WHAT YOU SHOULD DO: Retype the data in its entirety, with no word changed.

Stored data:
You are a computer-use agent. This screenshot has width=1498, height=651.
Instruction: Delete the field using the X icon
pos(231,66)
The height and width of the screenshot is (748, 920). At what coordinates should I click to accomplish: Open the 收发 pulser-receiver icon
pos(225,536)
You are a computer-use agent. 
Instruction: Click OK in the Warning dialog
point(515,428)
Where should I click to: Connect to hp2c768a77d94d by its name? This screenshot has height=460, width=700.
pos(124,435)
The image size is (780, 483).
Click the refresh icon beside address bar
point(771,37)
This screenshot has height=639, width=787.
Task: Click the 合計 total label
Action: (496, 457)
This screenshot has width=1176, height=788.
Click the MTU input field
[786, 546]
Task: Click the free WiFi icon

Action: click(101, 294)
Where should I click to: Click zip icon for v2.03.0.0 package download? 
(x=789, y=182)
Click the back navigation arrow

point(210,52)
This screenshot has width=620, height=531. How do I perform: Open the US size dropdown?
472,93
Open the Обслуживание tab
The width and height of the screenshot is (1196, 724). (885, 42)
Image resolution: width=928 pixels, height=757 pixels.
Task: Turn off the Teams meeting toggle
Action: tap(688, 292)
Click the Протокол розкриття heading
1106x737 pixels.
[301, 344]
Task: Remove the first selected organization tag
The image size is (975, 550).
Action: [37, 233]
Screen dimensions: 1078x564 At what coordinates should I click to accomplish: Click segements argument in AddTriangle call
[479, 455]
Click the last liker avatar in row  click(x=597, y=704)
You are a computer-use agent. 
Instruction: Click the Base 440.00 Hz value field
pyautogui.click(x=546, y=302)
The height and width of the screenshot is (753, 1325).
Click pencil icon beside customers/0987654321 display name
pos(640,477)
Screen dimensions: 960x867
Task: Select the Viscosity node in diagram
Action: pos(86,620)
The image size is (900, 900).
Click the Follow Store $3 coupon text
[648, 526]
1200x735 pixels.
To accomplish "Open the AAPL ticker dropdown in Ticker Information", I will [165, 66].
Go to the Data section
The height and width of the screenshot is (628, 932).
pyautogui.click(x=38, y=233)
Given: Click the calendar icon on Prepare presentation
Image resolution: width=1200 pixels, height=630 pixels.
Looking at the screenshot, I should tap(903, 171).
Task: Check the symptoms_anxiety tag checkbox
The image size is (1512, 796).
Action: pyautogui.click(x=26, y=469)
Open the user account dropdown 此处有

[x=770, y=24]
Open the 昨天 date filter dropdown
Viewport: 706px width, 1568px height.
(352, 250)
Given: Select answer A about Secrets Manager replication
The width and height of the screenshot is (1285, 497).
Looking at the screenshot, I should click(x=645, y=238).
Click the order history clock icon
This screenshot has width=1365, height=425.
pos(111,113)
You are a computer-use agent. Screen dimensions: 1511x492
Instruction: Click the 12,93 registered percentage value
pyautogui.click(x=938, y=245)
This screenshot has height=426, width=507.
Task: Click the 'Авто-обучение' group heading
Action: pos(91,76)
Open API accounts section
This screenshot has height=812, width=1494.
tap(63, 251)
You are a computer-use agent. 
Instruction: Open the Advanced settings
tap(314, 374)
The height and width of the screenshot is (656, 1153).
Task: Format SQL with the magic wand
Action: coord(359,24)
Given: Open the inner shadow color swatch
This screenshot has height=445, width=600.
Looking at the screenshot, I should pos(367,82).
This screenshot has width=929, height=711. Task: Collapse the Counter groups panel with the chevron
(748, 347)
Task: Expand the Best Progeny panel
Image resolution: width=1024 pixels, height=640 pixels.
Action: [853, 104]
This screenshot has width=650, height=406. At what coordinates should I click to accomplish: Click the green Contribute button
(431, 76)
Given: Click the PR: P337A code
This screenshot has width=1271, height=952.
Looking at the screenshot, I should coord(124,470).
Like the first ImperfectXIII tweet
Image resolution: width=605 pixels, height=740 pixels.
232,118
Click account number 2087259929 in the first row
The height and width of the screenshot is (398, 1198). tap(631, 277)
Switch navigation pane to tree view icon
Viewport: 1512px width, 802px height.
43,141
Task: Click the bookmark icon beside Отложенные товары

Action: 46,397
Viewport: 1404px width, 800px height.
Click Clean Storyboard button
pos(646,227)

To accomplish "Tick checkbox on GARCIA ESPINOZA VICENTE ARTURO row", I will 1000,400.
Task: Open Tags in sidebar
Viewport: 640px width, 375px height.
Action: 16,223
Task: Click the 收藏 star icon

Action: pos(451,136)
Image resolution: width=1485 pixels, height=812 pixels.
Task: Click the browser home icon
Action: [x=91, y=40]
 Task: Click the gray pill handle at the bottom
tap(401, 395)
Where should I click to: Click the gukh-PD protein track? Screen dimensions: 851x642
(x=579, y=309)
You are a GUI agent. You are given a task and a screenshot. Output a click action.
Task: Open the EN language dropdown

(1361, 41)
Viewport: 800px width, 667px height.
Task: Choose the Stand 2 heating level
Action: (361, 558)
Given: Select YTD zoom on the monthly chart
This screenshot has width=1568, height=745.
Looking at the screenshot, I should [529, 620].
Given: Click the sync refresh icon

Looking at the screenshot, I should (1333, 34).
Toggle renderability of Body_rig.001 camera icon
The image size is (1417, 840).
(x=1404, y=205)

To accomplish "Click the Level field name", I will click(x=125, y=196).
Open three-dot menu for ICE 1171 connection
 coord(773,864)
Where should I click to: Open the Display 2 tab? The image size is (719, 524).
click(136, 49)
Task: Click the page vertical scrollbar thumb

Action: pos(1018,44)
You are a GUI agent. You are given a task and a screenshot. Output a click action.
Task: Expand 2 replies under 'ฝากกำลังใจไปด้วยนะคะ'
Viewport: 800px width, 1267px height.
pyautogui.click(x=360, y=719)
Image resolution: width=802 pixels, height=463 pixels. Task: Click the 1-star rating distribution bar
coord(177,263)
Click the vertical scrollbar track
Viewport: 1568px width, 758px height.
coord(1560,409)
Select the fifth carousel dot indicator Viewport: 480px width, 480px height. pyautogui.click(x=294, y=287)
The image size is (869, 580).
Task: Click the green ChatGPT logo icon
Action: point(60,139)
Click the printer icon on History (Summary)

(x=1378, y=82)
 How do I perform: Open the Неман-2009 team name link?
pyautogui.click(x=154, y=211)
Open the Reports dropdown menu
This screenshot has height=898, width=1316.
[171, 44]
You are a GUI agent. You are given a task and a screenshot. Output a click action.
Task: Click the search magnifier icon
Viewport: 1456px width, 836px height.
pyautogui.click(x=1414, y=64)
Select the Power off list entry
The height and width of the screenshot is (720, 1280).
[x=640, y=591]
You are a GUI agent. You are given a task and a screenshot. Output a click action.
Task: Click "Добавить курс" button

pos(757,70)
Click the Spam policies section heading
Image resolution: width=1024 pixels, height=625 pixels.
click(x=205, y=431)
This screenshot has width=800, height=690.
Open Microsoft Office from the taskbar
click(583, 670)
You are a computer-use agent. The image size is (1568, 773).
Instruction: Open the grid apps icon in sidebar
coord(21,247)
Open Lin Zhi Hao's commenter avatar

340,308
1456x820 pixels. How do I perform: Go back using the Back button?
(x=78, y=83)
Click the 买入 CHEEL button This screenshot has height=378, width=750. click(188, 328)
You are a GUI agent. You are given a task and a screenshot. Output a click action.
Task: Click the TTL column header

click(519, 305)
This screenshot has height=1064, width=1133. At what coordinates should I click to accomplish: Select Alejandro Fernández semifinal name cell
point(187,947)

WRITTEN RESPONSE:
You are a computer-use agent. This screenshot has width=1498, height=651.
Instruction: Delete the field using the X icon
pos(231,66)
The height and width of the screenshot is (748, 920). At what coordinates should I click to accomplish: Open the 收发 pulser-receiver icon
pos(225,536)
You are a computer-use agent. 
Instruction: Click OK in the Warning dialog
point(515,428)
Where should I click to: Connect to hp2c768a77d94d by its name? This screenshot has height=460, width=700.
pos(124,435)
The image size is (780, 483).
Click the refresh icon beside address bar
point(771,37)
This screenshot has height=639, width=787.
Task: Click the 合計 total label
Action: (496, 457)
This screenshot has width=1176, height=788.
Click the MTU input field
[786, 546]
Task: Click the free WiFi icon

Action: click(101, 294)
Where should I click to: Click zip icon for v2.03.0.0 package download? 
(x=789, y=182)
Click the back navigation arrow

point(210,52)
This screenshot has width=620, height=531. How do I perform: Open the US size dropdown?
472,93
Open the Обслуживание tab
The width and height of the screenshot is (1196, 724). (885, 42)
Image resolution: width=928 pixels, height=757 pixels.
Task: Turn off the Teams meeting toggle
Action: tap(688, 292)
Click the Протокол розкриття heading
1106x737 pixels.
[301, 344]
Task: Remove the first selected organization tag
The image size is (975, 550).
Action: [37, 233]
Screen dimensions: 1078x564 At what coordinates should I click to accomplish: Click segements argument in AddTriangle call
[479, 455]
Click the last liker avatar in row  click(x=597, y=704)
You are a computer-use agent. 
Instruction: Click the Base 440.00 Hz value field
pyautogui.click(x=546, y=302)
The height and width of the screenshot is (753, 1325).
Click pencil icon beside customers/0987654321 display name
pos(640,477)
Screen dimensions: 960x867
Task: Select the Viscosity node in diagram
Action: pos(86,620)
The image size is (900, 900).
Click the Follow Store $3 coupon text
[648, 526]
1200x735 pixels.
To accomplish "Open the AAPL ticker dropdown in Ticker Information", I will [165, 66].
Go to the Data section
The height and width of the screenshot is (628, 932).
pyautogui.click(x=38, y=233)
Given: Click the calendar icon on Prepare presentation
Image resolution: width=1200 pixels, height=630 pixels.
Looking at the screenshot, I should tap(903, 171).
Task: Check the symptoms_anxiety tag checkbox
The image size is (1512, 796).
Action: pyautogui.click(x=26, y=469)
Open the user account dropdown 此处有

[x=770, y=24]
Open the 昨天 date filter dropdown
Viewport: 706px width, 1568px height.
(352, 250)
Given: Select answer A about Secrets Manager replication
The width and height of the screenshot is (1285, 497).
Looking at the screenshot, I should click(x=645, y=238).
Click the order history clock icon
This screenshot has width=1365, height=425.
pos(111,113)
You are a computer-use agent. Screen dimensions: 1511x492
Instruction: Click the 12,93 registered percentage value
pyautogui.click(x=938, y=245)
This screenshot has height=426, width=507.
Task: Click the 'Авто-обучение' group heading
Action: pos(91,76)
Open API accounts section
This screenshot has height=812, width=1494.
tap(63, 251)
You are a computer-use agent. 
Instruction: Open the Advanced settings
tap(314, 374)
The height and width of the screenshot is (656, 1153).
Task: Format SQL with the magic wand
Action: coord(359,24)
Given: Open the inner shadow color swatch
This screenshot has height=445, width=600.
Looking at the screenshot, I should pos(367,82).
This screenshot has width=929, height=711. Task: Collapse the Counter groups panel with the chevron
(748, 347)
Task: Expand the Best Progeny panel
Image resolution: width=1024 pixels, height=640 pixels.
Action: [853, 104]
This screenshot has width=650, height=406. At what coordinates should I click to accomplish: Click the green Contribute button
(431, 76)
Given: Click the PR: P337A code
This screenshot has width=1271, height=952.
Looking at the screenshot, I should coord(124,470).
Like the first ImperfectXIII tweet
Image resolution: width=605 pixels, height=740 pixels.
232,118
Click account number 2087259929 in the first row
The height and width of the screenshot is (398, 1198). tap(631, 277)
Switch navigation pane to tree view icon
Viewport: 1512px width, 802px height.
43,141
Task: Click the bookmark icon beside Отложенные товары

Action: 46,397
Viewport: 1404px width, 800px height.
Click Clean Storyboard button
pos(646,227)

To accomplish "Tick checkbox on GARCIA ESPINOZA VICENTE ARTURO row", I will 1000,400.
Task: Open Tags in sidebar
Viewport: 640px width, 375px height.
Action: 16,223
Task: Click the 收藏 star icon

Action: pos(451,136)
Image resolution: width=1485 pixels, height=812 pixels.
Task: Click the browser home icon
Action: [x=91, y=40]
 Task: Click the gray pill handle at the bottom
tap(401, 395)
Where should I click to: Click the gukh-PD protein track? Screen dimensions: 851x642
(x=579, y=309)
You are a GUI agent. You are given a task and a screenshot. Output a click action.
Task: Open the EN language dropdown

(1361, 41)
Viewport: 800px width, 667px height.
Task: Choose the Stand 2 heating level
Action: (361, 558)
Given: Select YTD zoom on the monthly chart
This screenshot has width=1568, height=745.
Looking at the screenshot, I should [529, 620].
Given: Click the sync refresh icon

Looking at the screenshot, I should (1333, 34).
Toggle renderability of Body_rig.001 camera icon
The image size is (1417, 840).
(x=1404, y=205)

To accomplish "Click the Level field name", I will click(x=125, y=196).
Open three-dot menu for ICE 1171 connection
 coord(773,864)
Where should I click to: Open the Display 2 tab? The image size is (719, 524).
click(136, 49)
Task: Click the page vertical scrollbar thumb

Action: pos(1018,44)
You are a GUI agent. You are given a task and a screenshot. Output a click action.
Task: Expand 2 replies under 'ฝากกำลังใจไปด้วยนะคะ'
Viewport: 800px width, 1267px height.
pyautogui.click(x=360, y=719)
Image resolution: width=802 pixels, height=463 pixels. Task: Click the 1-star rating distribution bar
coord(177,263)
Click the vertical scrollbar track
Viewport: 1568px width, 758px height.
coord(1560,409)
Select the fifth carousel dot indicator Viewport: 480px width, 480px height. pyautogui.click(x=294, y=287)
The image size is (869, 580).
Task: Click the green ChatGPT logo icon
Action: point(60,139)
Click the printer icon on History (Summary)

(x=1378, y=82)
 How do I perform: Open the Неман-2009 team name link?
pyautogui.click(x=154, y=211)
Open the Reports dropdown menu
This screenshot has height=898, width=1316.
[171, 44]
You are a GUI agent. You are given a task and a screenshot. Output a click action.
Task: Click the search magnifier icon
Viewport: 1456px width, 836px height.
pyautogui.click(x=1414, y=64)
Select the Power off list entry
The height and width of the screenshot is (720, 1280).
[x=640, y=591]
You are a GUI agent. You are given a task and a screenshot. Output a click action.
Task: Click "Добавить курс" button

pos(757,70)
Click the Spam policies section heading
Image resolution: width=1024 pixels, height=625 pixels.
click(x=205, y=431)
This screenshot has width=800, height=690.
Open Microsoft Office from the taskbar
click(583, 670)
You are a computer-use agent. The image size is (1568, 773).
Instruction: Open the grid apps icon in sidebar
coord(21,247)
Open Lin Zhi Hao's commenter avatar

340,308
1456x820 pixels. How do I perform: Go back using the Back button?
(x=78, y=83)
Click the 买入 CHEEL button This screenshot has height=378, width=750. click(188, 328)
You are a GUI agent. You are given a task and a screenshot. Output a click action.
Task: Click the TTL column header

click(519, 305)
This screenshot has height=1064, width=1133. At what coordinates should I click to accomplish: Select Alejandro Fernández semifinal name cell
point(187,947)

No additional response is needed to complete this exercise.